In her few free moments, Knopf starts wondering why hardly any pregnant women are at the evacuation shelters in town.
Then it clicks.
"There is such a disparity in this community," she thinks. "The women who have transportation and the means, left ... If you're pregnant or you're postpartum, your instincts are high. You become an animal."
By Friday night, Knopf and her team head to Mercy Medical Center to look for parents who need help after delivery.
The sky is red and, on its horizon, a family is loading their newborn up to evacuate, just hours after giving birth.
They haven't even figured out their new car seat.
Knopf and her team help, but they leave frustrated there isn't more they can do.
"Women were birthing during this disaster and then not able to go home," she says. "That's just a level of crisis that is new to me."
She puts a post on Facebook to grow their reach, and the responses start flooding in.
"I'm out here with my uncle on his property with a trailer, and there's tons of other people, and we have nothing left because the fire was coming in the back door," one woman writes her.
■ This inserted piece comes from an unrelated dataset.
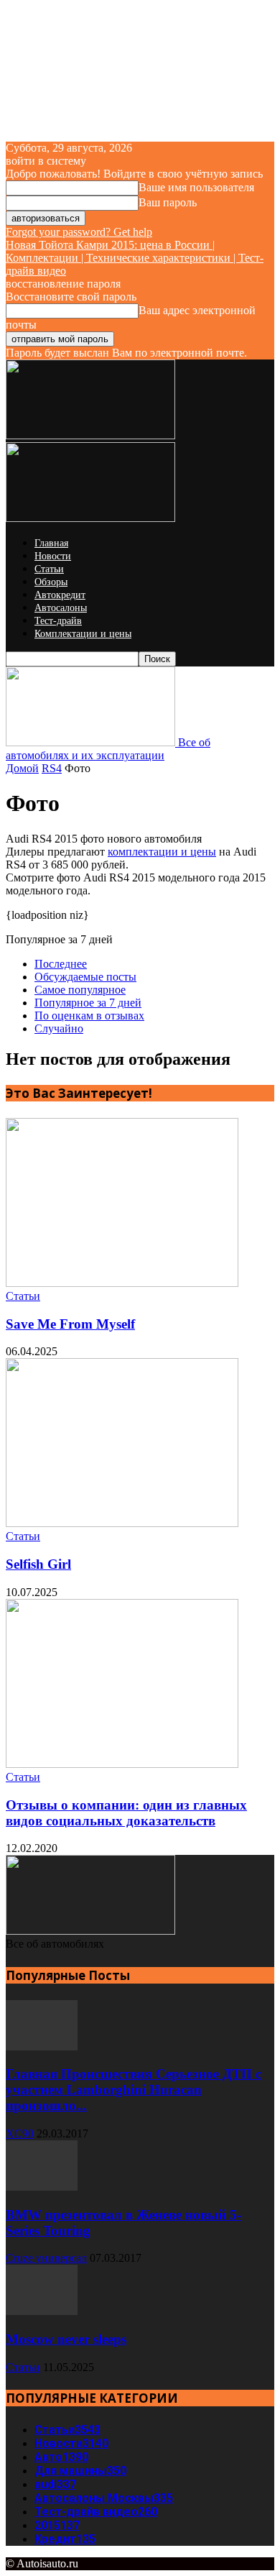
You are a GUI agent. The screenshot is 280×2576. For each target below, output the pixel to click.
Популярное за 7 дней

By 11 p.m., the team has a list of women to find Saturday.
By Sunday, they're setting up a distribution site to hand out all the donations they've gotten.
Some people seem confused by them — "you hippie doulas," Knopf imagines them thinking.
But by the end of the weekend, they've given out diapers and food to 150 families — to crying fathers and grandfathers who don't know how to handle their kids, to proud women who seem embarrassed to be asking for help.
"I've never needed help. I'm so tired. I have to go to work," they say.
In those moments, Knopf realizes the emotional release the team offers them is just as important as the diapers.
"She can't function right now. She's not functioning when she comes to us," Knopf says. "She breaks down, she kind of falls apart, because it's finally a safe place for her."
Jones can see flames from her office on Eureka Way.
But it's the popping that gets to the Vibra CEO.
"Propane tanks bursting," she says. "The dust in the parking lot that just kicked up like small tornadoes ... eerie."
Still, Jones knows she can't move her 77 recovering patients easily.
Maybe she won't have to.
"The fire's moving in a different direction, but we're ready," a California Department of Forestry and Fire Protection firefighter tells her. "Trust us."
Jones goes back inside and walks around to check in with everyone. Her staff has already readied all the patients with their charts clipped to their wheelchairs, which touches her.
But for now, no one else seems that bothered.
As Jones heads up to the second floor, where her most critical patients are, she can't say the same for herself.
She tries to calm herself by thinking about the firefighter's words.
"Our goal is to save all lives," he had said, "And we will protect the hospital."
They have two buses ready outside. Hospitals in other cities are prepared to take the patients.
By 11:30 p.m. — hours after the fire attacked the city limits — Vibra is still standing and no one's evacuated.
But the fire is still uncomfortably close.
Jones thinks of the firefighter and her frail patients, how evacuating actually could hurt them.
She makes an announcement.
"I think it's time to put everyone to bed."
Over a week later, Jones believes that the firefighter made the right call by telling them to stay put.
"As I turned and looked at the staff and what they were doing," she says, "It was truly one of the most beautiful experiences."